> TASK ITEM
Copy every line below. Do not alter any of them.

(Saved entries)

**********

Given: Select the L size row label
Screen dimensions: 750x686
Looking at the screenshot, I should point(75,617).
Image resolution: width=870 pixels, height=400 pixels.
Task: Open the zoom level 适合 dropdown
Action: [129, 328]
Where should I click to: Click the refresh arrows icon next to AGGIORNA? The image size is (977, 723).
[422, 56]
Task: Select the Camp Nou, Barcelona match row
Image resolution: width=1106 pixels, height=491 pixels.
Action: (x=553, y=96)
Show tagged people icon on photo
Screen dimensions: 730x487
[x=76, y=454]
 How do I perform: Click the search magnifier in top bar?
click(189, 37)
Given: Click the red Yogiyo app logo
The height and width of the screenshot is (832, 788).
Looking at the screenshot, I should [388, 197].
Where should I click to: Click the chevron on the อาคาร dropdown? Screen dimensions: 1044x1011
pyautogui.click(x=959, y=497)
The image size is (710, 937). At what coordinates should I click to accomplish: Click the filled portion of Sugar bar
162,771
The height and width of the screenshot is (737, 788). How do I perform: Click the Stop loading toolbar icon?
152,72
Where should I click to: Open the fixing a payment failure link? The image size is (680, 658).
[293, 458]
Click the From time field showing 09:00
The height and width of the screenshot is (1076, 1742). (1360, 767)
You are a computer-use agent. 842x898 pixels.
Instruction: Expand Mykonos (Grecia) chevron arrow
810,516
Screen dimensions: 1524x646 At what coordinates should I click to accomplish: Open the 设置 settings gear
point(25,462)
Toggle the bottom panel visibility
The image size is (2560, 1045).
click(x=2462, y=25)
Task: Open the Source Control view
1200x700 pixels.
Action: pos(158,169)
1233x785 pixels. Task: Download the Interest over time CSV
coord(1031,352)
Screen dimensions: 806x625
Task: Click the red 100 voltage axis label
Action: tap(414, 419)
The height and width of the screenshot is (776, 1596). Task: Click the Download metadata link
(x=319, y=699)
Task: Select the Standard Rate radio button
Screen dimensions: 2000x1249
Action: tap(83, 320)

**********

> YOUR SOLUTION
Given: Select the L size row label
Screen dimensions: 750x686
Looking at the screenshot, I should point(75,617).
Image resolution: width=870 pixels, height=400 pixels.
Task: Open the zoom level 适合 dropdown
Action: [129, 328]
Where should I click to: Click the refresh arrows icon next to AGGIORNA? The image size is (977, 723).
[422, 56]
Task: Select the Camp Nou, Barcelona match row
Image resolution: width=1106 pixels, height=491 pixels.
Action: (x=553, y=96)
Show tagged people icon on photo
Screen dimensions: 730x487
[x=76, y=454]
 How do I perform: Click the search magnifier in top bar?
click(189, 37)
Given: Click the red Yogiyo app logo
The height and width of the screenshot is (832, 788).
Looking at the screenshot, I should [388, 197].
Where should I click to: Click the chevron on the อาคาร dropdown? Screen dimensions: 1044x1011
pyautogui.click(x=959, y=497)
The image size is (710, 937). At what coordinates should I click to accomplish: Click the filled portion of Sugar bar
162,771
The height and width of the screenshot is (737, 788). How do I perform: Click the Stop loading toolbar icon?
152,72
Where should I click to: Open the fixing a payment failure link? The image size is (680, 658).
[293, 458]
Click the From time field showing 09:00
The height and width of the screenshot is (1076, 1742). (1360, 767)
You are a computer-use agent. 842x898 pixels.
Instruction: Expand Mykonos (Grecia) chevron arrow
810,516
Screen dimensions: 1524x646 At what coordinates should I click to accomplish: Open the 设置 settings gear
point(25,462)
Toggle the bottom panel visibility
The image size is (2560, 1045).
click(x=2462, y=25)
Task: Open the Source Control view
1200x700 pixels.
Action: pos(158,169)
1233x785 pixels. Task: Download the Interest over time CSV
coord(1031,352)
Screen dimensions: 806x625
Task: Click the red 100 voltage axis label
Action: tap(414, 419)
The height and width of the screenshot is (776, 1596). Task: Click the Download metadata link
(x=319, y=699)
Task: Select the Standard Rate radio button
Screen dimensions: 2000x1249
Action: tap(83, 320)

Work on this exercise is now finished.